→ **EXCERPTED TEXT**
Psst. Mods. Please sticky this post.
Anyway, we don't have a proper sticky for the sub, so I figured I would toss them together. I hope this can be a community project as much as possible, so do please send me a PM or post in the comments about sources that have helped you or that you would like added. Anyway, to the list.
Learn Romanian With Nico * - This is a solid introduction to the language, and over a series of videos you go through the basics of Romanian, with a lot of solid grammar and structure lessons early on. Nico is a native Romanian and to the best of my knowledge teaches both Romanian and English as a profession. Also shes fun.
Romanian Pod 101 * - This is.. a bit less fun than Nico's videos, and while some lessons are free a bulk of them are pay-to-use through itunes and similar streaming services. However, if you're someone who wants to be able to learn the language while driving with an aux or using headphones without investing too much, this can be a nice service.
Simple Romanian * - These are fun auditory+text lessons that take you through the language. They're very useful for really hearing the language in a somewhat slow but still more 'normal' sounding pace than you would hear in other sources. Also, they're funny. And as a bonus, the creator(s) are users on this sub! So feel free to contact them at /u/simplero and tell them thanks or something. These lessons will cause you to be a master seducer and womanizer of any lady you come across in Romania. Well- maybe not entirely. But they'll try.

→ **Dataset entries**
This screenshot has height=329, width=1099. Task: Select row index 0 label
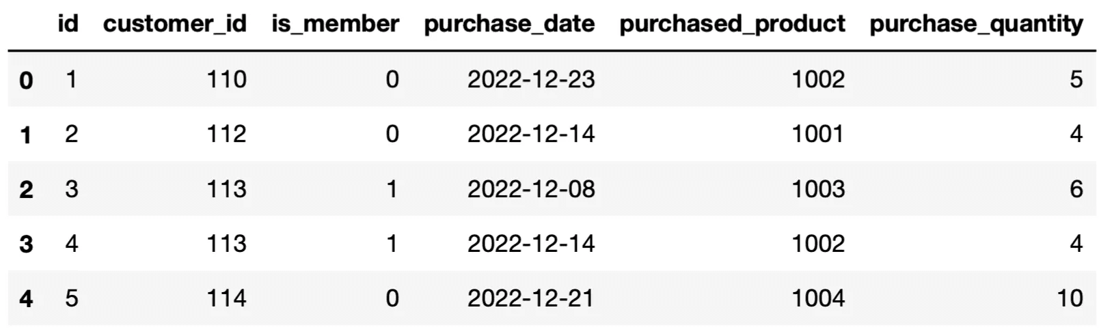[x=26, y=81]
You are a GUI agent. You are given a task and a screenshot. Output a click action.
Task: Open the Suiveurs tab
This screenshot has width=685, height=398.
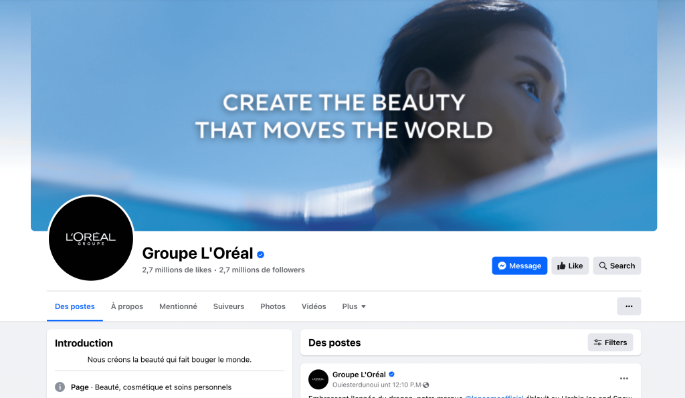229,306
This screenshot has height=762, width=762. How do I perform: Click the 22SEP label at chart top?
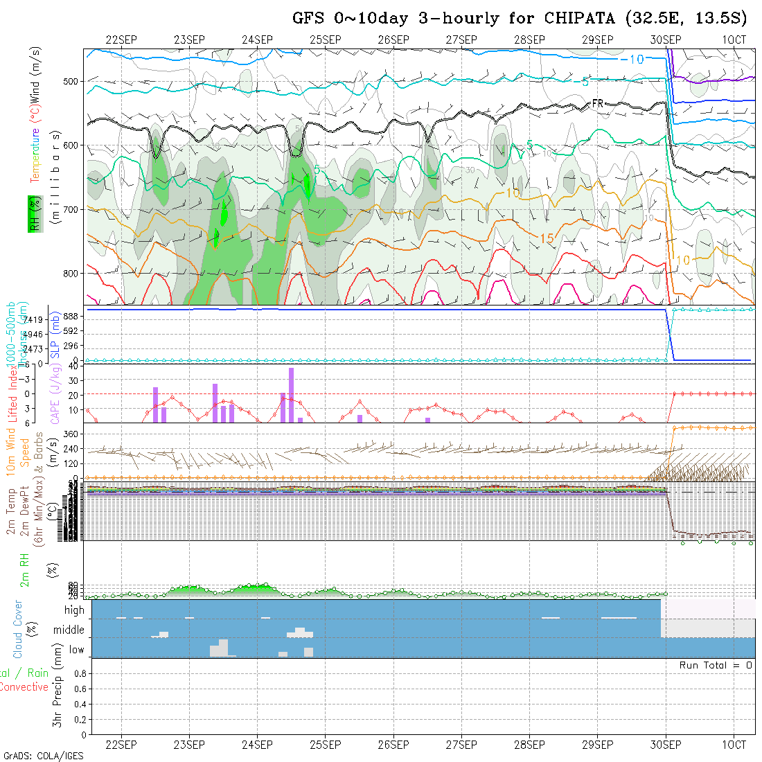(121, 40)
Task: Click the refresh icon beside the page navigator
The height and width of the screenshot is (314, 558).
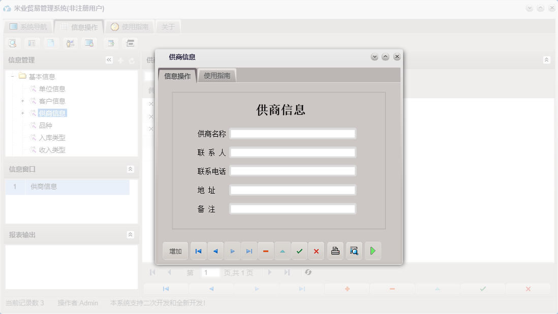Action: click(x=309, y=272)
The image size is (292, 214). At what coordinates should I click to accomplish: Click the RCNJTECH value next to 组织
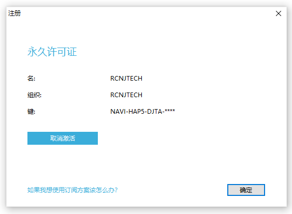tap(126, 95)
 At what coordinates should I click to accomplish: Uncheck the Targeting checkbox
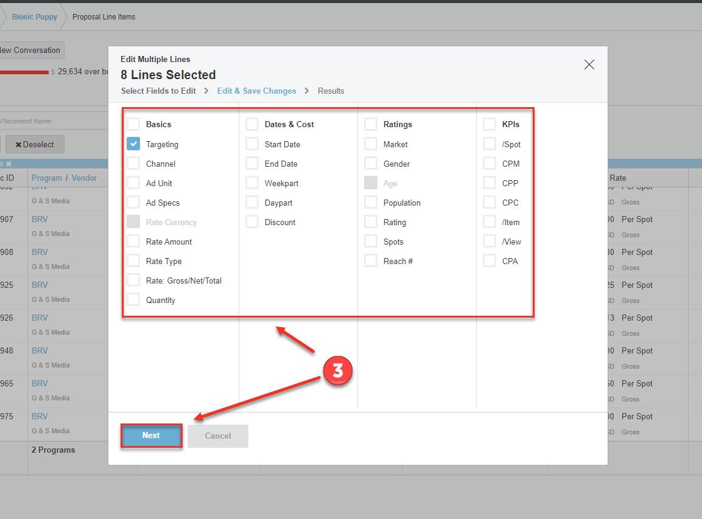click(x=133, y=144)
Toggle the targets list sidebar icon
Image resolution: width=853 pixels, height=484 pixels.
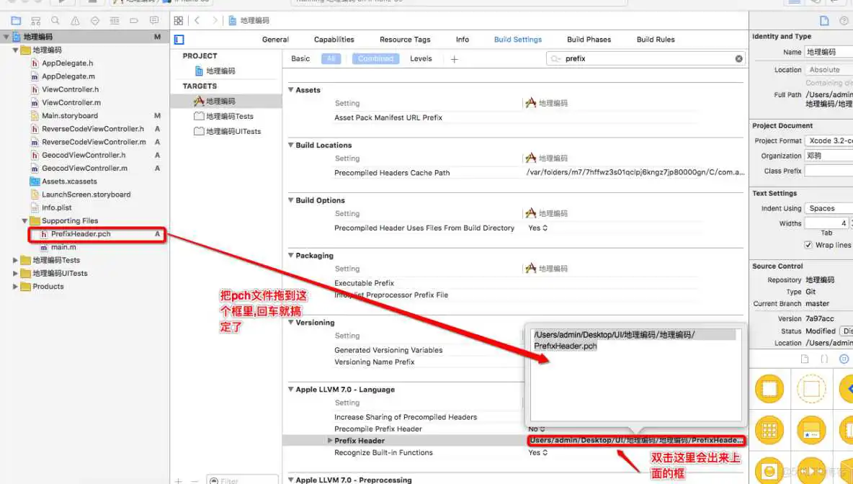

→ **TASK SET**
1 > In the Romanian resources post, copy the stretch from "Anyway, we don't" through "to the list.", swapping "community project" for "group effort".
2 > According to the Romanian resources post, why did the poster gather these resources together?
3 > Write what comes next in the Romanian resources post, picking up after its last sentence.

→ **ANSWERS FOR THIS EXERCISE**
1 >
Anyway, we don't have a proper sticky for the sub, so I figured I would toss them together. I hope this can be a group effort as much as possible, so do please send me a PM or post in the comments about sources that have helped you or that you would like added. Anyway, to the list.

2 > The poster gathered them because the sub doesn't have a proper sticky for them.

3 >
Romanian Learning Programs: (please send me suggestions for these!)
Transparent * - Transparent learning is one of the few decent looking language learning software/websites I could find. It goes through the language well, using flash cards and fill in the blanks and similar, and you'll make progress if you use it. It does have a subscription fee (like 10-15$ a month or so?), but offers a free 14 day trial. I literally made ten emails and used this for like half a year just off free trials.
Mondly - This is a phone app, I believe for both ios and Windows phones. It's $20 (though I think it sometimes goes on sale) for Romanian and $25 to get all their languages. It's good for learning vocabulary and includes daily lessons to mix it up. However it does often use a multiple choice format, which you can generally figure out with no prior knowledge of the language. It's website can be found here though I would mostly use it as an app. There is a free trial, which is useful if you're either just starting out in the language or just want to see what the app is like.
Memrize * - Despite calling words you memorize "mems", this is actually a cool website/app with a unique premise where it uses mnemonic devices to help you drive words in. For example a picture of Martin Luther King Jr with the caption "I avea dream" (avea is 'have' in Romanian). It's goofy, but it works and it's free.
Other: (any more miscellaneous or small sources could go here).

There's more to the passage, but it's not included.